Neste sentido “as palavras do velho são, de facto, um chamamento para repensar o papel e o lugar da tradição na construção das nações africanas pós-coloniais.” (Krakowska, 2013, pg. 5). Aqui vemos que a confusão que aflige Kindzu e toda a terra, é na verdade um sofrimento de quem esta prestes a “definir as suas origens, os seus laços de pertença, a sua história.” (Krakowska, 2013, pg. 5). Segundo Krakowska, o período de pós-independência foi marcado por esse drama de consciência, o programa nacionalista feito pela FRELIMO, influencia a forma como a tradição é vista em Moçambique. Se por um lado as elites buscavam no passado referências para uma identificação nacional, por outro havia o temor dos vários povos que formam Moçambique se identifiquem apenas com as suas próprias comunidades, o que causaria conflitos. O programa politico da FRELIMO claramente influenciado pelo programa da URSS transforma o poder tradicional em um alvo a ser combatido, alegando que este seria parte do aparelho do poder colonial, visto que, tal poder se utilizou também da tradição para fazer uma ligação com as comunidades rurais.
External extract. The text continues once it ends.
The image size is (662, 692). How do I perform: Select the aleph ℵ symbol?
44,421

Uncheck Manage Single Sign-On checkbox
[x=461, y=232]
Para Krakowska, a personagem Kindzu “representa simbolicamente o percurso pelos modelos de modernidade que surgem em Moçambique após a independência.” (2013, pg. 7). Ao sair de sua vila, local ligado a tradição em choque com as mudanças contemporâneas, chega a Matimati, uma vila administrada por Estevão Jonas, quem segundo Krakowska seria comunista, a autora afirma isto baseada em palavras ditas pela personagem “o inimigo do povo”, “o comício público” ou “massas populares” (Couto, 2007, pg. 56-57), de fato são termos que costumam fazer parte do vocabulário de adeptos do comunismo, no entanto afirmar que Estevão Jonas seria comunista baseando-se apenas nestas palavras, ignorando as suas atitudes pode mostrar-se um equivoco cometido pela autora, percebemos isto no momento em que Estevão (atual repressor) alia-se ao falecido Romão Pinto um português e antigo colono afim de conquistar uma grande chance para enriquecer. Percebemos nessa aliança, uma denuncia feita por Mia Couto, dentre as táticas governamentais da FRELIMO estavam à proibição e o desencorajamento de qualquer manifestação de identidade dos grupos étnicos, e adoção do português como língua oficial. Desse modo Couto mostra que as práticas adotadas pelo regime colonial e as táticas da FRELIMO são as mesmas, se não muito próximas, logo, não houve assim um rompimento com o estado colonial, mas de certa forma uma continuação.

Não podemos ignorar também, que:

“certa mentalidade africana de caráter fetichista, mágico e místico, além e em razão disso, irracional, constitui a causa de bloqueios no curso da elaboração de uma ação e de um pensamento construtivos, com vistas ao verdadeiro progresso da sociedade africana.” (Tshibangu, 2010, pg. 628)

Tendo dessa forma o poder tradicional, realmente feito parte do aparelho de estado, sendo assim a figura de Estevão Jonas e o conselho de anciães da vila de Kindzu seriam parte do mesmo aparelho que derivam do modelo de governo colonial. “Terra Sonâmbula desafia o erróneo binarismo entre tradição e modernidade” (Krakowska, 2013, pg. 9), desconstrói dessa forma tanto a visão tradicionalista que exclui qualquer possibilidade de mudança, bem como o projeto nacionalista com ideologias que não respeitam as heranças culturais e identitárias dos vários grupos étnicos de Moçambique. Mia Couto chama os moçambicanos a repensar sua ideia de nação, a necessidade de abertura e aprendizagem.

Referências

COUTO, Mia. “Terra Sonâmbula”. Companhia das Letras 1ª edição, 2007, 206 páginas.

KRAKOWSKA, Kamila. “Entre o passado tradicional e o futuro socialista: as modernidades moçambicanas em Terra Sonâmbula, de Mia Couto”, Configurações [Online], 12 | 2013, posto online no dia 18 Novembro 2014, consultado o 22 Novembro 2014. URL : http://configuracoes.revues.org/2099

OPOKU, Kofi Asare. “A religião na África durante a época colonial”. In: BOAHEN, A, Adu (ed.). História Geral da África – A Áfria sob dominação colonial, 1880-1935. 2.ed. ver. Brasília: UNESCO, 2010, vol. VII, cap. 20. p. 591-624.

TSHIBANGU, Tshishiku. “Religião e evolução social”. MAZRUI, Ali A. e WONDJI, Christophe (Ed.) História Geral da África: África desde 1935. Brasília: UNESCO, 2010, vol VIII, cap. 17, p. 605-629.